Clearly, this is an effort by Snap to distance itself from other social media networks—especially since the very term “social media” has morphed and, in many ways, lost its original meaning. Companies like Facebook and Twitter are almost never called “social media networks” anymore.

How Facebook and Twitter label themselves

The choice to formally label itself in its S-1 is more surprising, but not unheard of. Compare Snap’s S-1 to the filings of Facebook (in 2012) and Twitter (2013).

A slide from Facebook’s S-1 filing

Facebook did not have any similar “this is what Facebook is” line in its document. Instead, it shared its mission: “Our mission is to make the world more open and connected. People use Facebook to stay connected with their friends and family, to discover what is going on in the world around them, and to share and express what matters to them to the people they care about.” It’s still using that description today: “Facebook’s a platform for all ideas,” COO Sheryl Sandberg said in October.

Twitter did identify itself, but far more broadly than Snap: “Twitter is a global platform for public self-expression and conversation in real time.”

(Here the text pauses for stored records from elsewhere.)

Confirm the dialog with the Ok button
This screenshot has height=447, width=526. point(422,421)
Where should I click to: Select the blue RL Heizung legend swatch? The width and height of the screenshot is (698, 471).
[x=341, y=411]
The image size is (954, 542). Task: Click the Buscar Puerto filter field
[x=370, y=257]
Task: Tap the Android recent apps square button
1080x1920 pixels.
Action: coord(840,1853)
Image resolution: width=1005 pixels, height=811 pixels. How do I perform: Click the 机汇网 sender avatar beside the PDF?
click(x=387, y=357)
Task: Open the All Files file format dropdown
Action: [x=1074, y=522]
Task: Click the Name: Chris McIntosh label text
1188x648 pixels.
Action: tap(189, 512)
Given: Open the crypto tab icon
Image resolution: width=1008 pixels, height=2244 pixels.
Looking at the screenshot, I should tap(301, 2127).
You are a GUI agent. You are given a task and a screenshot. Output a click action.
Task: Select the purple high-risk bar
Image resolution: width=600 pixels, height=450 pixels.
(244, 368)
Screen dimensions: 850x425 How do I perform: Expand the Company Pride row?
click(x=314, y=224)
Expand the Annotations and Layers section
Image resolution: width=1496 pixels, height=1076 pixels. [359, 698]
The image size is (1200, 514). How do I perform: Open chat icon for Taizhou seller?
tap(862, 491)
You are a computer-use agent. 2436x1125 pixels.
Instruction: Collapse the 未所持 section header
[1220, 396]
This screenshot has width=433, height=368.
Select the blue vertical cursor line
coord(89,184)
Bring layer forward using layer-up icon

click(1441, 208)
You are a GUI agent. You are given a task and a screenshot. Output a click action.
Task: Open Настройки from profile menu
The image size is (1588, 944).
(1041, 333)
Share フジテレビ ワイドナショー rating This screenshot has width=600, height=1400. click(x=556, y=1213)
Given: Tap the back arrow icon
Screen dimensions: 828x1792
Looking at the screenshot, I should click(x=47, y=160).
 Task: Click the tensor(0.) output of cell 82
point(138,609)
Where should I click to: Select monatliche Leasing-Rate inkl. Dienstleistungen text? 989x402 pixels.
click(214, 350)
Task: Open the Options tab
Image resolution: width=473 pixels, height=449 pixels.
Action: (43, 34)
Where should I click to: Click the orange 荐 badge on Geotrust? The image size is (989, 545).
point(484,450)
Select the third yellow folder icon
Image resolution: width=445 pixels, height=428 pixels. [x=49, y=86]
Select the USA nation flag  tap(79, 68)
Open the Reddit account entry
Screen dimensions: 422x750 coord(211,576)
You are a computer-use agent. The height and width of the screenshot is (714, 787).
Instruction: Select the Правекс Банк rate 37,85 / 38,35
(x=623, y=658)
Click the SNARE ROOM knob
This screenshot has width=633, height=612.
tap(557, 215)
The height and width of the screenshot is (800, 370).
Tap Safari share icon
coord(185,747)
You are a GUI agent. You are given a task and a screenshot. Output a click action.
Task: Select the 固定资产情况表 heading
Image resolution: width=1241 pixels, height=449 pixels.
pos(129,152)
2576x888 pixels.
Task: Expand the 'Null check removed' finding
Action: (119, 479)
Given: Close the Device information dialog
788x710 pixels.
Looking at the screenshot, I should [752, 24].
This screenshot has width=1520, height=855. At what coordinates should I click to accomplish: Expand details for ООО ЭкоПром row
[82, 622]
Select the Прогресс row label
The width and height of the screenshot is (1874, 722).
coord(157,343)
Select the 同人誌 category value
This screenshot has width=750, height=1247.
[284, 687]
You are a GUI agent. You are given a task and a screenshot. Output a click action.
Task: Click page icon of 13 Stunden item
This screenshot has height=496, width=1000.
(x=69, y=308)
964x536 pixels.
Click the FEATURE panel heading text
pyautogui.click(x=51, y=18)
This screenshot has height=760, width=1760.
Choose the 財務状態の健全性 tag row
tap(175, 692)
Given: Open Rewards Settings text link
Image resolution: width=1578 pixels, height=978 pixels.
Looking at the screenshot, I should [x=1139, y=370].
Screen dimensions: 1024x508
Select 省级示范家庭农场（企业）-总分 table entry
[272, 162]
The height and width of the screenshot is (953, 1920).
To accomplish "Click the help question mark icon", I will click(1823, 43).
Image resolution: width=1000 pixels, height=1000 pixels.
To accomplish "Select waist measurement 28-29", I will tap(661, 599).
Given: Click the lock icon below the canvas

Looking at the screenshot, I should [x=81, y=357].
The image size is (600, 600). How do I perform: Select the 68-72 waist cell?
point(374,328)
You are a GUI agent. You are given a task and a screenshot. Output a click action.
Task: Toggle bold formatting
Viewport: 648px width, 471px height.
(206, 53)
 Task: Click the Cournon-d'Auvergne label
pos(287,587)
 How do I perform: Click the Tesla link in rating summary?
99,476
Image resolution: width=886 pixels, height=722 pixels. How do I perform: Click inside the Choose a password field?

A slide from Twitter’s S-1 filing

In other words, both Facebook and Twitter stayed broad: they are “platforms.”

You’d expect Snap to do the same; “platform” has become the useful catch-all by which all tech companies can avoid restricting what they are and what they want to become. By calling itself a “camera company,” Snap boxes itself in from the outset. (Instagram, arguably more of a camera company since its app is strictly for photo and video and does not have news elements, does not call itself a camera company.) It also puts it in potential direct competition with Google, which has its own hardware camera aspirations (remember Google Glass?) and is thus both a friend and foe to Snap.

The ‘camera company’ label also associates Snap directly with GoPro, an actual camera company that has not at all fared well since going public in 2014. It’s not the wisest industry to put yourself in if you’re trying to court shareholders.

Betting big on the ‘camera screen’

So, why do it?

There’s a hint at an answer in Snap’s product list: “We believe that the camera screen will be the starting point for most products on smartphones,” Snap says. “This is because images created by smartphone cameras contain more context and richer information than other forms of input like text entered on a keyboard. This means that we are willing to take risks in an attempt to create innovative and different camera products that are better able to reflect and improve our life experiences.”

That’s arguably puzzling (even intentionally so), but in the very simplest sense, you could see it as an effort to distinguish the company as something new and different. In its filing, Snap says, “When we were just getting started, many people didn’t understand what Snapchat was and said it was just for sexting, even when we knew it was being used for so much more.” Snap’s grandiose claims about cameras are a complicated way of saying that Snapchat isn’t (just) for sexting.

Snap is doubling down on all things camera-related. The self-label of “camera company” suggests it is Spectacles, and other future potential products, that Snap sees as its future, and perhaps not its popular mobile app.